Risk managers must ensure that the business opportunities offered by 5G are not outweighed by extra security threats

It’s hard to remember a technological advancement as fraught with difficulties as the roll out of 5G networks.

Troubles began midway through last year, when protesters started attacking 5G masts over fears that they were causing the coronavirus pandemic. Whilst these conspiracy theories have been thoroughly debunked by scientists, unrest and mistrust have remained.

Then, the UK government introduced a new law banning the telecoms industry from installing Huawei equipment in the UK’s 5G mobile network from September 2021. The government said it would rip out all Huawei equipment from 5G networks by 2027.

The move was designed to allay fears that Huawei poses a threat to UK security because of its alleged links to the Chinese government. 

Despite the bumpy start, 2021 looks to be the year that we finally see widespread adoption of 5G technology. The rush to put 5G in place has been hastened by the pandemic as increases in work from home measures highlight the critical importance of fast connectivity for firms.

As such, risk managers and the boards they serve must prioritise measures to ensure that the business opportunities offered by 5G aren’t outweighed by extra security threats.

The problem with the Internet of Things

By and large, experts agree that 5G technology isn’t inherently any riskier than its predecessors. However, as 5G networks enable companies to embrace the ‘Internet of Things’ this can introduce additional risk due to the increasing number of devices connected to core networks.

Gartner predicts there will be 25 billion loT devices connected by 2021, creating a complex threat landscape.

Matthew Kirk, International Affairs Adviser at Squire Patton Boggs said: “5G in itself does not pose new cyber threats – indeed it is more secure as a wireless communications technology than earlier generations. However, 5G will enable a major development of IoT, which changes the risk profile of the service.”

Manufacturers embracing the technology will need to increase device protection, facing new threats that are based on ransomware against connectivity, rather than ransomware files.

To protect against these new risks, the reality is that mobile devices will require firewalls, and will need to be managed as if they were devices on the public internet.

Mike Mead, corporate account director at nicenetwork.uk said: “Risk managers must act swiftly in order to ensure they’re prepared for the inevitable introduction of 5G-powered devices and solutions in their workplace, by evaluating their security strategy to counter any future risks and establishing a 5G strategy that ensures the transition is as seamless and secure as possible.”

Shift to the cloud

With 5G more data and sensitive information will be held and transferred via the cloud than ever before.

This shift may slash overheads and increase productivity, however it will also expose huge vulnerabilities in many organisations’ security strategies.

The additional speed promised by 5G also introduce its own risks.

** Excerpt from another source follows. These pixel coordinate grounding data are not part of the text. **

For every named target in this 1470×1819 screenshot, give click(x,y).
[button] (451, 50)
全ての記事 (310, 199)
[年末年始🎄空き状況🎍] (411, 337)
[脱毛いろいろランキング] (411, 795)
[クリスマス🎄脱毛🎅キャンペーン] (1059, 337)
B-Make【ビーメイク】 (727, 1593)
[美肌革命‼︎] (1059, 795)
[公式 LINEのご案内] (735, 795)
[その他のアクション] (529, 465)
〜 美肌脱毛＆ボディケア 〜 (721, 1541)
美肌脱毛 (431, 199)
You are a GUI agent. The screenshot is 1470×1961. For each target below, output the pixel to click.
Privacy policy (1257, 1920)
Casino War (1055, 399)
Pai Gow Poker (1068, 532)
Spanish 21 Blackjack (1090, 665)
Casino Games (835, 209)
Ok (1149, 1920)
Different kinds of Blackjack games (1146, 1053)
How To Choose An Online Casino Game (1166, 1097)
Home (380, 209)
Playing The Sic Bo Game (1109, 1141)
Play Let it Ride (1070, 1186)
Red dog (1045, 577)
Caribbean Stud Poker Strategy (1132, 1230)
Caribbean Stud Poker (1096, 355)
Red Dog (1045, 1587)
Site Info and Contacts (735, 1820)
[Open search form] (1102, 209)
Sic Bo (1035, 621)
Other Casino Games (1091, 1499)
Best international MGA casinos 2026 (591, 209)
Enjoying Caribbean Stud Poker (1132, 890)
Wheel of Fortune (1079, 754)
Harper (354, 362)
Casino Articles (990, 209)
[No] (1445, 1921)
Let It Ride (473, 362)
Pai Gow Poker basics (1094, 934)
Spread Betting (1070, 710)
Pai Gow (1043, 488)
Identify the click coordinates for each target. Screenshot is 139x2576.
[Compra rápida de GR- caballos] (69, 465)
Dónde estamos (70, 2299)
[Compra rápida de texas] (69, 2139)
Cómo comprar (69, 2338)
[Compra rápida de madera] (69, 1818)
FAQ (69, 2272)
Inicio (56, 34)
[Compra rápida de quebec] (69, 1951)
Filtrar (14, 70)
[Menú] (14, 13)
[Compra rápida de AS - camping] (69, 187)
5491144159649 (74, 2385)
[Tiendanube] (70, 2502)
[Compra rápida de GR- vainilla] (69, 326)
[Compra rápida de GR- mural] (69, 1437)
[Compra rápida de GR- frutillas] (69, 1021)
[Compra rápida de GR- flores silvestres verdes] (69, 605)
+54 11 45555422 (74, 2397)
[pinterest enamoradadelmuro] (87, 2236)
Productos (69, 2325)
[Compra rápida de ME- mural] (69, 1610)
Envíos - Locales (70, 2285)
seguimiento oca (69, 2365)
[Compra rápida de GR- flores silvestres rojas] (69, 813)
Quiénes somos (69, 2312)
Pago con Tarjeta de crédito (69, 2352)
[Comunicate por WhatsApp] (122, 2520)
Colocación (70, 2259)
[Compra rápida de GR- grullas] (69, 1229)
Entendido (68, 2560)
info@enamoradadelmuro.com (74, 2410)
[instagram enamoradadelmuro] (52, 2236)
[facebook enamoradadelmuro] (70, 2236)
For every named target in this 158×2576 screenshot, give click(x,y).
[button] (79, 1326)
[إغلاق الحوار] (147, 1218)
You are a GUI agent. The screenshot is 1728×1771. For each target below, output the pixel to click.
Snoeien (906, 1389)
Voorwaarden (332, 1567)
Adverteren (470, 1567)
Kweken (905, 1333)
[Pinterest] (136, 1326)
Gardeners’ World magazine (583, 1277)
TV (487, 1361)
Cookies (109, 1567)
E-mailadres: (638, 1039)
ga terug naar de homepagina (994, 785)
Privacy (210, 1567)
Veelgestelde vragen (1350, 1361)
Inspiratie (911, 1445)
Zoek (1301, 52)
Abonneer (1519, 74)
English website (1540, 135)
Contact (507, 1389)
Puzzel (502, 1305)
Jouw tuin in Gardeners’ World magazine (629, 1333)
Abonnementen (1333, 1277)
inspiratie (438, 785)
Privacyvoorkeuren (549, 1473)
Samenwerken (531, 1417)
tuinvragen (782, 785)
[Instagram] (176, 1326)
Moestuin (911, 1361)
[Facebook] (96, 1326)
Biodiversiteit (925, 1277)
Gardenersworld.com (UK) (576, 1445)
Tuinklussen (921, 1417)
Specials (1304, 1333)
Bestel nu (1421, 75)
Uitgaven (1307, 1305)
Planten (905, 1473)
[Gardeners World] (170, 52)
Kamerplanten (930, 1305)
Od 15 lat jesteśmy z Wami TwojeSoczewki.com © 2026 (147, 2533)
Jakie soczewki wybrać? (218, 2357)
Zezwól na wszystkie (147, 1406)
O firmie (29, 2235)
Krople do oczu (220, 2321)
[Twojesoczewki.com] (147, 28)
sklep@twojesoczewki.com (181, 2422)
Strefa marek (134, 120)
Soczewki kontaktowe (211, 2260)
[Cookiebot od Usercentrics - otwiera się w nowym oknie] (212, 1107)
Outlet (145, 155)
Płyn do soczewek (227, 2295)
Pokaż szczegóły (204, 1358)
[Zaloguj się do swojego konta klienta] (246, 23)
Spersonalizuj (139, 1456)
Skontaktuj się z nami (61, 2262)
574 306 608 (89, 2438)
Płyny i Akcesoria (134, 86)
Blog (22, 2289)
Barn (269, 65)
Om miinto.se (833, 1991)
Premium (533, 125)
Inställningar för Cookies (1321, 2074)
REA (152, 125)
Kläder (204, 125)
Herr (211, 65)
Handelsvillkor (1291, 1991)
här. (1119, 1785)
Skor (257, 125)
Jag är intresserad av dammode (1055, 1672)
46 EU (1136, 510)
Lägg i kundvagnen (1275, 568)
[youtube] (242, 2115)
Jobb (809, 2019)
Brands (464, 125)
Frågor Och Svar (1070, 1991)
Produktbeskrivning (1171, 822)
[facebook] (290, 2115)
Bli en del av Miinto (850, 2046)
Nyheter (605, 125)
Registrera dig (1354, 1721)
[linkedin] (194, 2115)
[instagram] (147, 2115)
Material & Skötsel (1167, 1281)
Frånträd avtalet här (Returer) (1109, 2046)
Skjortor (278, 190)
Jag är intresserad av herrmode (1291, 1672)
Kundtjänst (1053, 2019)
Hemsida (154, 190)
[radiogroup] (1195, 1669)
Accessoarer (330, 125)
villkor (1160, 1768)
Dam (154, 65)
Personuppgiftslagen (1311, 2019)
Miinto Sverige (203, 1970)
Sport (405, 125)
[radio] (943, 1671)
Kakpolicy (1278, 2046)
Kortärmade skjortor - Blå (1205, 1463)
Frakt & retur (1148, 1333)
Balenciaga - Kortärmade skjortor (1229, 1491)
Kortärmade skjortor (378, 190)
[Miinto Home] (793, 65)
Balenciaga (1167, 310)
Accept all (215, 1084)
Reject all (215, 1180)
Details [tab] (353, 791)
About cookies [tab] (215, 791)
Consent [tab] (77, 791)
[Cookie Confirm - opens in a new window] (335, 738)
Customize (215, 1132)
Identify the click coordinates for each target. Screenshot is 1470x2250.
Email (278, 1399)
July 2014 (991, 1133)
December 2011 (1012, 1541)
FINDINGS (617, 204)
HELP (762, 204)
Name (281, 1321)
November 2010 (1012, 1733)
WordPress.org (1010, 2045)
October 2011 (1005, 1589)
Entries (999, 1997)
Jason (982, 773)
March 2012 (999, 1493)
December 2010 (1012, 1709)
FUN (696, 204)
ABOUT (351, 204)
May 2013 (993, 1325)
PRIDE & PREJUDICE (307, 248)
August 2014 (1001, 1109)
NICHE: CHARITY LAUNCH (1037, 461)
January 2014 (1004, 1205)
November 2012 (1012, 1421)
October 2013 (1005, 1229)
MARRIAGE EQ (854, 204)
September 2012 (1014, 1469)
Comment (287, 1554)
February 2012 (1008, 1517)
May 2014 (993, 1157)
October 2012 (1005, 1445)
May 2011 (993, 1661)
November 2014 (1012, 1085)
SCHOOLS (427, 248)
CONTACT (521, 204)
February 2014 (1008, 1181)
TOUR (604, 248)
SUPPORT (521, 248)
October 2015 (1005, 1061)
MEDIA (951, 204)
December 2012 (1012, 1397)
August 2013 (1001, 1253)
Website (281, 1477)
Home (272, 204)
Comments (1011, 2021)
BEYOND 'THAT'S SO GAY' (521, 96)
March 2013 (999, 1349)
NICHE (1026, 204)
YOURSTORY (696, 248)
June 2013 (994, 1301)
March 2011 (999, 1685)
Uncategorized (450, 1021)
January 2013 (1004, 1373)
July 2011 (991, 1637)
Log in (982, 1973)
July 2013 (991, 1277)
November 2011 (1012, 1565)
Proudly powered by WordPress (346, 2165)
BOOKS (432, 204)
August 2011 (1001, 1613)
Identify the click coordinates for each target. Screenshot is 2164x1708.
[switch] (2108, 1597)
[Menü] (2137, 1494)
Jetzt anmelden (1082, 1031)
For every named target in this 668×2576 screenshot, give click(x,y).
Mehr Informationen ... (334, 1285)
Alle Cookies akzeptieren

One such unintended consequence is that anyone stealing the data from a compromised device can do so quickly. Often a sign that a compromise has taken place is conspicuously high network traffic, something that is less likely to be noticed in a high-speed, high-volume network.

Mead said: “Another potential security risk posed by 5G is its ultra-low latency. Despite being one of its key selling points, its increased speed could also provide opportunistic cyber criminals with new opportunities to target and infect devices prior to an attack being identified and thwarted.”

And there is the risk that organisations get so caught up in the rush to implement the new technology, that security concerns take back seat.

Ian Thornton-Trump CD, CISO for Cyjax - a UK based threat intelligence company, said: “Secure configuration is going to be challenging with any new technology as ‘best practice’ evolves at a rapid pace’. The commercial requirements for bandwidth and coverage are leaving security as a secondary consideration.

“[Risk managers must] continue to demand and ask for robust security assurance as part of a supply chain security effort, offer bug bounties for discovered vulnerabilities in the technology and the implementation of the technology, engage positively with the security community and when official government warnings are issued rapidly patch and update impacted equipment.”

Fear and paralysis

Despite the extra security threats posed by the adoption of 5G, perhaps the greatest threat is that organisations become paralysed and fail to take advantage of new opportunities.

Loesse explained: “[Risk managers must] look for opportunities, and help organisations leverage these intelligently, and address whatever risks are taken based on that. The 5G itself does not pose significant threats – except that of losing competitive edge.

Danny Wong, CEO of risk software provider, GOAT Risk Solutions, agrees that businesses should be focused on making the technology work for them. “I am all for finding a solution to these exposures rather than outright rejecting new technologies which would hamper our growth… if we are ahead in the technology race, this could work in our favour.”